Professional Degrees

College of Law

law school

College of Law

Juris Doctor (JD) Degree - The Juris Doctor (JD) degree is awarded by the College of Law to students who have satisfactorily completed coursework and related requirements equivalent to three academic years of full-time enrollment.

Potential candidates for this professional degree are selected on the basis of Law School Admission Test (LSAT) scores, undergraduate grades, letters of recommendation, and goals of the students seeking admission, as communicated by personal statements. Successful completion of a bachelor’s degree program at a regionally accredited institution is a prerequisite for law school admission.

The legal curriculum is designed to fit the goal of providing students with the professional skills and core knowledge necessary to engage in legal or law related careers, while complying with standards prescribed by the American Bar Association and the Florida Bar.
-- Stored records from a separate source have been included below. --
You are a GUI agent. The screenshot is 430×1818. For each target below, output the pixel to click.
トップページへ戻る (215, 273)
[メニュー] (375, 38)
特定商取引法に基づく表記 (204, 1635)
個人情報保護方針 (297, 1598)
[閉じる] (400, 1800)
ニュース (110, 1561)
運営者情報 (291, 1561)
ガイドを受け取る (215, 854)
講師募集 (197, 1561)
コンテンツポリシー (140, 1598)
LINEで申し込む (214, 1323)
The first-year curriculum is comprised entirely of required courses in core subjects, and the second- and third-year curricula are primarily comprised of elective courses. Apart from the first-year curriculum, graduation requirements include coursework related to professional responsibility, upper-level legal writing and skills training, as well as pro bono service.

College of Medicine

medicine building

College of Medicine

Doctor of Medicine (MD) Degree - The mission of the College of Medicine is to educate and develop exemplary physicians who practice patient-centered health care, discover and advance knowledge, and are responsive to community needs, especially through service to elder, rural, minority, and underserved populations.
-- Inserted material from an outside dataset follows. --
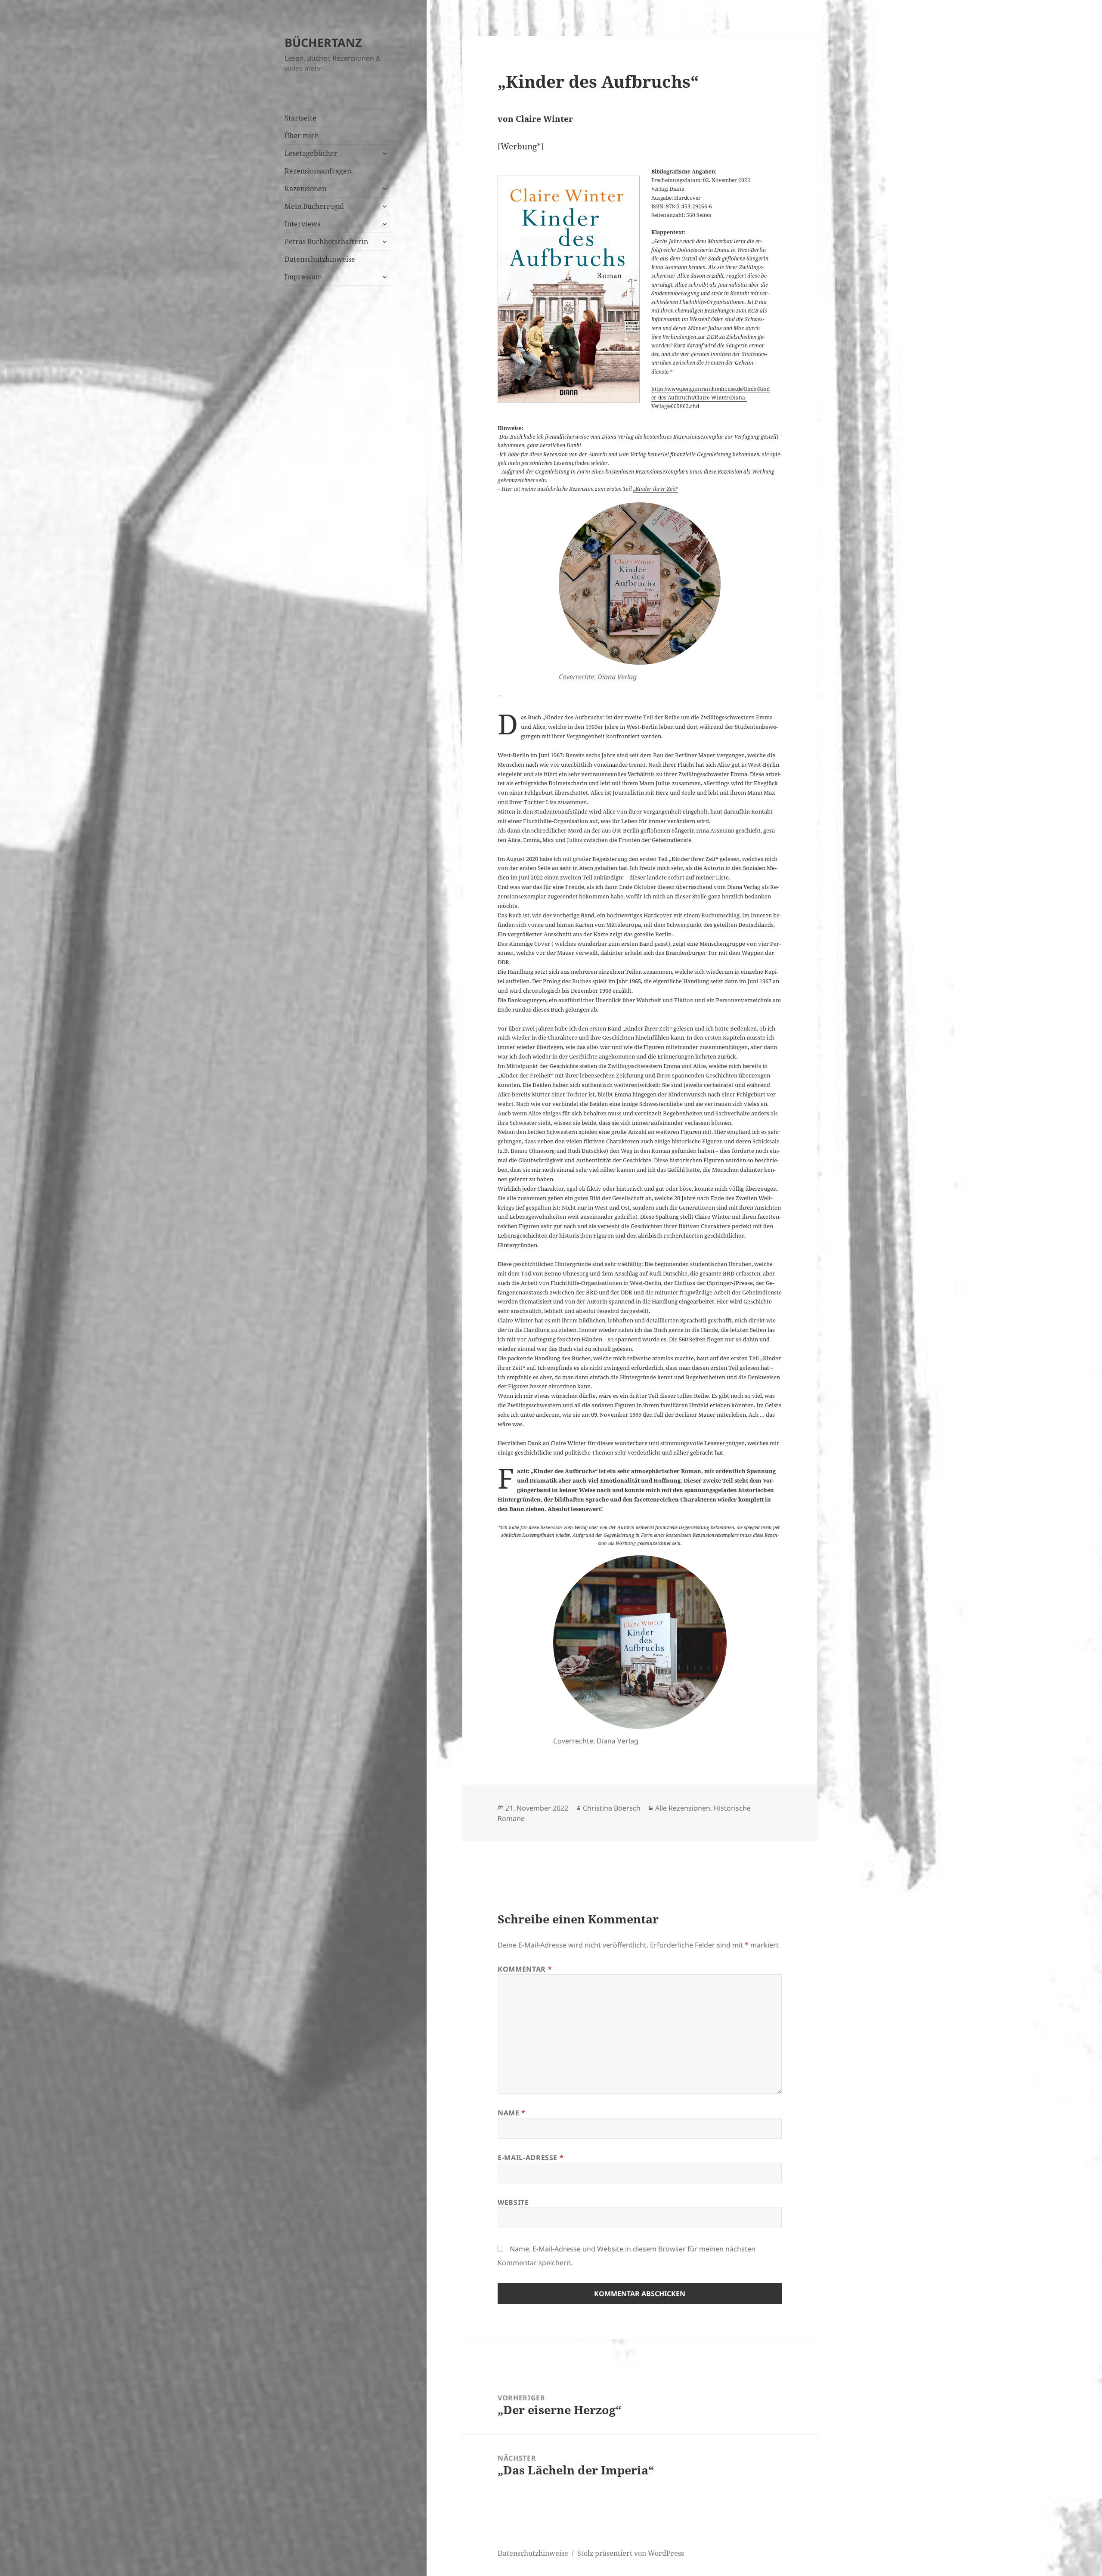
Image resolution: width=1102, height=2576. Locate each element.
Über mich (302, 135)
The first two years of medical school, the basic sciences and early clinical exposure are taught at Florida State University and housed in the John D. Thrasher College of Medicine Building. Years three and four are community-based and focus on clinical training. The community-based model ensures that students receive training in a variety of practice settings including rural and inner-city hospitals, nursing homes, residency programs, clinics and doctors’ offices. Clinical training sites are located in Tallahassee, Pensacola, Orlando, Sarasota, Daytona Beach, Ft. Pierce, several Family Medicine Residency Programs, Marianna, Immokalee, and several other rural communities. Students are connected to the College of Medicine and the respective regional campuses through Internet access, videoconferencing and hand–held data units. Through these units, students can access medical information, communicate with the College of Medicine main campus, and record and evaluate their clerkship and preceptorship experiences.

College of Nursing

nursing school.jpg

College of Law

Doctor of Nursing Practice (DNP) Degree- The College of Nursing was founded in 1950 and its baccalaureate degree nursing program was nationally accredited in 1952. With over 7,000 graduates, the College has a proud history of preparing nurses for professional practice and research in diverse settings.

The Doctor of Nursing Practice (DNP) degree is designed to prepare nurses for the highest level of clinical practice in the profession of nursing as a Family Nurse Practitioner. The program includes a total of 83 credit hours of post baccalaureate study and 1005 clinical hours. The program is designed in accordance with the American Association of Colleges of Nursing (AACN) Essentials of Doctoral Education for Advanced Practice Nursing (2006).

College of Applied Studies

Doctor of Nurse Anesthesia Practice (DNAP)- As of 2021, Florida State University has been approved by the Council of Accreditation of Nurse Anesthesia Educational Programs (COA) to offer the Doctor of Nurse Anesthesia Practice (DNAP) program. Graduates of the DNAP program shall receive a doctoral degree, be an expert in research-based anesthesia clinical practices, be eligible for the CRNA exam, and shall acquire knowledge skills, and competencies including patient safety, individualized perianesthetic management, critical thinking, and communication skills needed for their professional role. 

The DNAP curricular framework was developed with the required standards set forth by the COA, as well as additional coursework that will best develop graduate students into independent advanced practice nurses prepared to enter the workforce. The courses are sequenced in a manner that helps students to blend didactic knowledge with clinical application and culminate in the acquisition of knowledge, skills and independent critical thinking that are required to practice as a CRNA. Each graduate student will be actively engaged in a scholarly inquiry project which will ultimately be presented at the local and/or national level to a body of peers.